04/12/2006

Annan says Iraq situation worse

UN Secretary General Kofi Annan has told the BBC that he believes Iraq is in the grip of a civil war and said that Iraqis are worse off now than under the regime of Saddam Hussein.

In an interview for BBC World Service radio and BBC World television to be broadcast today (Monday) he spoke about the delicate situation in Iraq.

In his last month as UN Secretary-General, Mr Annan spoke of his regrets over his inability to stop the Iraq war.

He described Iraq as being in an extremely dangerous situation and raised concerns about the Iraqis' ability to solve these problems by themselves.

"When we had the strife in Lebanon and other places, we called that a civil war - this is much worse," he said. "They are going to need help - given the killings and the bitterness, I'm not sure they can do it alone."
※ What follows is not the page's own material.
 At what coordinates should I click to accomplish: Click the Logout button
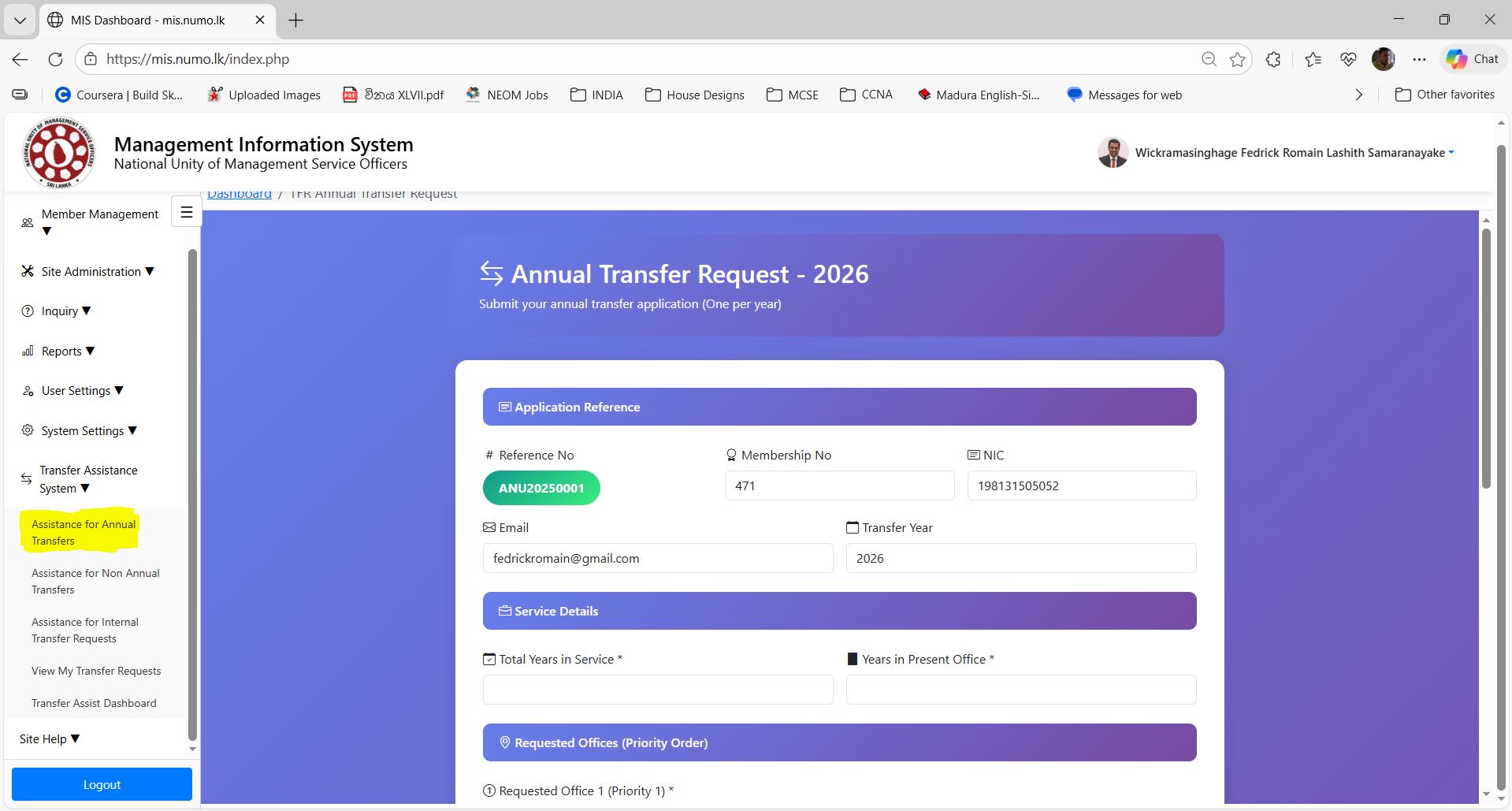point(101,783)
Mr Annan agreed with some Iraqis who claim that life is worse now than it was under Saddam, saying: "I think they are right in the sense of the average Iraqi's life.

"If I were an average Iraqi obviously I would make the same comparison, that they had a dictator who was brutal but they had their streets, they could go out, their kids could go to school and come back home without a mother or father worrying, 'Am I going to see my child again?'

"And the Iraqi government has not been able to bring the violence under control."
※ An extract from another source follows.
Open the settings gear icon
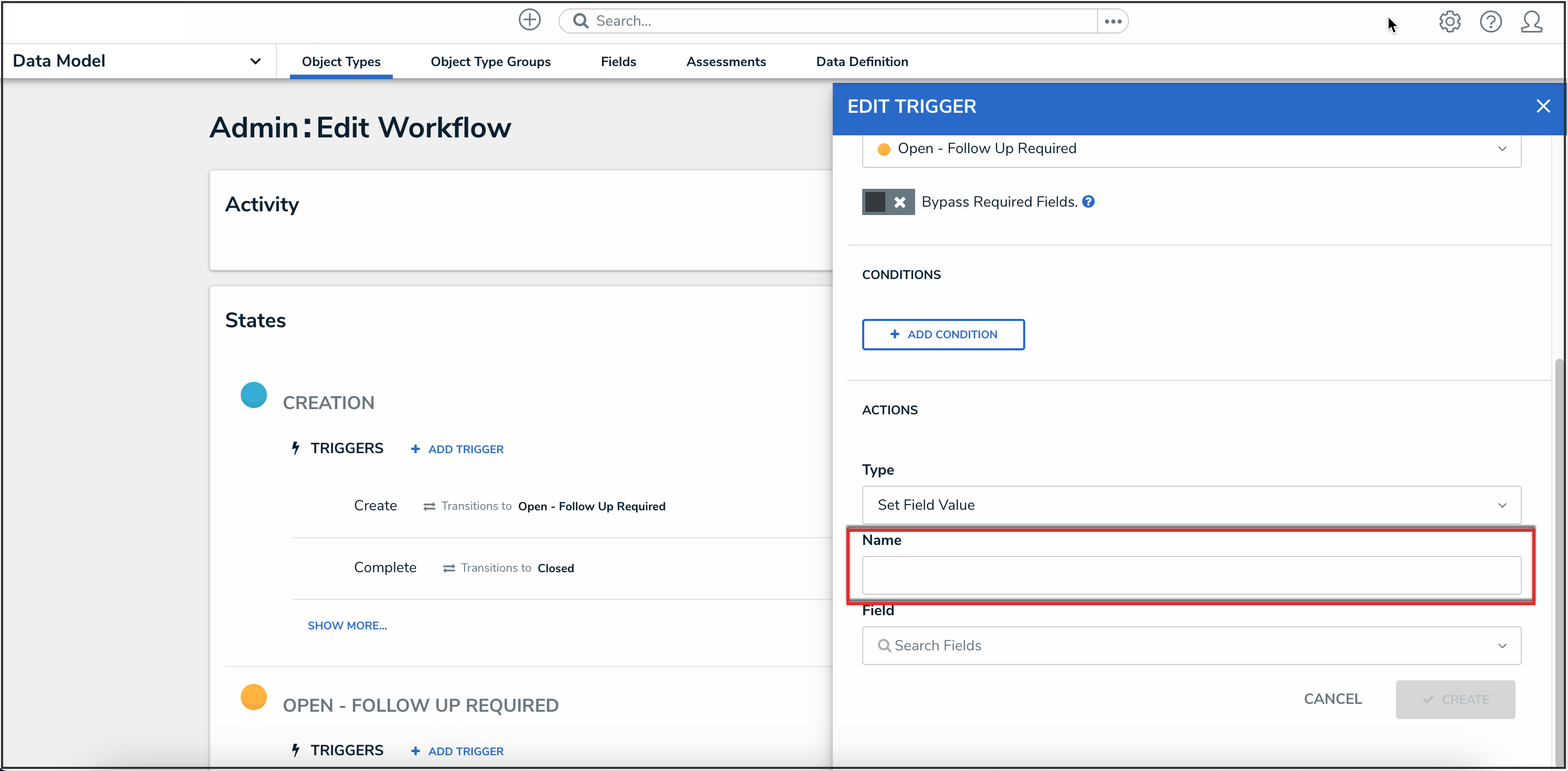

He also called on the people of Iraq to do more to find a solution.

He said: "We all are interested in getting Iraq right and we would want to get it right, but the Iraqis will have to come together and make it happen."

The UN Secretary-General said that the attempts to stop the Iraq invasion in 2003 were an extremely difficult point in his term.

"I really believed that we could have stopped the war and that if we had worked a bit harder, given the inspectors a bit more time, we could have.

"I was also concerned that for the US and its coalition to go to war without the consent of the council in that particular region, which has always been extremely controversial, would be extremely difficult and very divisive and that it would take quite a long time to put the organisation back together, and of course it divided the world too."

With his tenure at the head of the UN coming to a close at the end of this month, Mr Annan said that he would make the genocide in Darfur a priority to the day that he leaves.

He also called for a diplomatic resolution rather than a military solution to the concerns over Iran's nuclear programme.